Library CoLoR.Util.Relation.GDomainBij

CoLoR, a Coq library on rewriting and termination. See the COPYRIGHTS and LICENSE files.
  • Leo Ducas, 2007-08-06
Given a list Dom, we make a bijection between element of Dom and [0,n-1], and relation restricted to Dom with relation restricted to [1,n].

Set Implicit Arguments.


Section S.

  Variables (A : Type) (eq_dec : forall x y : A, {x=y}+{~x=y}) (Dom : list A).

Definition of the bijection of graphs

  Definition rel_on_nat (R : relation A) i j :=
    match Dom[i] with
    | None => False
    | Some a =>
      match Dom[j] with
      | None => False
      | Some b => R a b
      end
    end.

  Definition rel_on_dom (S : relation nat) a b :=
    match find_first (eq a) (eq_dec a) Dom with
    | None => False
    | Some p =>
      match find_first (eq b) (eq_dec b) Dom with
      | None => False
      | Some q => S p q
      end
    end.

Basic properties

  Section basic_props.

    Variables (R : relation A) (S : relation nat).

    Lemma rel_on_nat_intro i j a b :
      Dom[i] = Some a -> Dom[j] = Some b -> R a b -> rel_on_nat R i j.

    Lemma rel_on_dom_intro i j a b :
      find_first (eq a) (eq_dec a) Dom = Some i ->
      find_first (eq b) (eq_dec b) Dom = Some j -> S i j -> rel_on_dom S a b.

    Lemma rel_on_nat_elim a b : rel_on_nat R a b ->
      exists x, exists y, R x y /\ Dom [a] = Some x /\ Dom [b] = Some y.

    Lemma rel_on_nat_is_restricted :
      is_restricted (rel_on_nat R) (nats_decr_lt (length Dom)).
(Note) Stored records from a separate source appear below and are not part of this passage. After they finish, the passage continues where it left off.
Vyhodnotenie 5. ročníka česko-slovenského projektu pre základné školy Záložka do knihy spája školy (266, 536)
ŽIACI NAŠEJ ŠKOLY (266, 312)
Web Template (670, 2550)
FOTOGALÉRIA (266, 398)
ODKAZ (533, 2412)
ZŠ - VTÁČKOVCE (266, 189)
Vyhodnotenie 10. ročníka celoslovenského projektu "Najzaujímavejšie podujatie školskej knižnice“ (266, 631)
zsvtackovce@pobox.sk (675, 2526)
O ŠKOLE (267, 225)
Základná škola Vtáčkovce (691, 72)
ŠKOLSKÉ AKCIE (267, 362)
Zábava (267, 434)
    Lemma rel_on_dom_elim x y : rel_on_dom S x y ->
      exists a, exists b, S a b /\ Dom [a] = Some x /\ Dom [b] = Some y.


    Lemma rel_on_dom_elim2 x y : rel_on_dom S x y ->
      exists a, exists b, S a b
                          /\ find_first (eq x) (eq_dec x) Dom = Some a
                          /\ find_first (eq y) (eq_dec y) Dom = Some b.


    Variable Rdec : forall x y, {R x y}+{~R x y}.

    Lemma rel_on_nat_dec x y : {rel_on_nat R x y}+{~rel_on_nat R x y}.

  End basic_props.


Bijection

  Section bijection.

    Variables (R : relation A) (restriction : is_restricted R Dom).

    Lemma dom_change x y : rel_on_dom (rel_on_nat R) x y <-> R x y.

  End bijection.

composition is mapped to composition

  Section compose.

    Variables (R S : relation nat)
              (restriction : is_restricted R (nats_decr_lt (length Dom)))
              (restriction' : is_restricted S (nats_decr_lt (length Dom)))
              (Dom_nodup : nodup Dom).

    Lemma dom_change_compose x y:
      rel_on_dom (R @ S) x y <-> (rel_on_dom R @ rel_on_dom S) x y.

  End compose.

iteration mapped to iteration

  Section iter.

    Variables (R : relation A) (restriction : is_restricted R Dom)
              (Dom_nodup : nodup Dom).

    Lemma iter_preserve_restriction n : is_restricted (iter R n) Dom.

    Lemma dom_change_iter : forall n x y,
        rel_on_dom (iter (rel_on_nat R) n) x y <-> iter R n x y.

    Lemma dom_change_tc x y : rel_on_dom (rel_on_nat R !) x y <-> R! x y.

  End iter.

intersection mapped to intersection

  Section intersection.

    Variables R S : relation nat.

    Lemma dom_change_inter x y : rel_on_dom (intersection R S) x y
      <-> rel_on_dom R x y /\ rel_on_dom S x y.

  End intersection.

transposition mapped to transposition

  Section transpose.

    Variable R : relation nat.

    Lemma dom_change_transp x y :
      rel_on_dom (transp R) x y <-> transp (rel_on_dom R) x y.

  End transpose.

SCC mapped to SCC

  Section domSCC.

    Variables (R : relation A) (restriction : is_restricted R Dom)
              (Dom_nodup : nodup Dom).

    Lemma dom_change_SCC x y :
      rel_on_dom (SCC (rel_on_nat R)) x y <-> SCC R x y.

  End domSCC.

End S.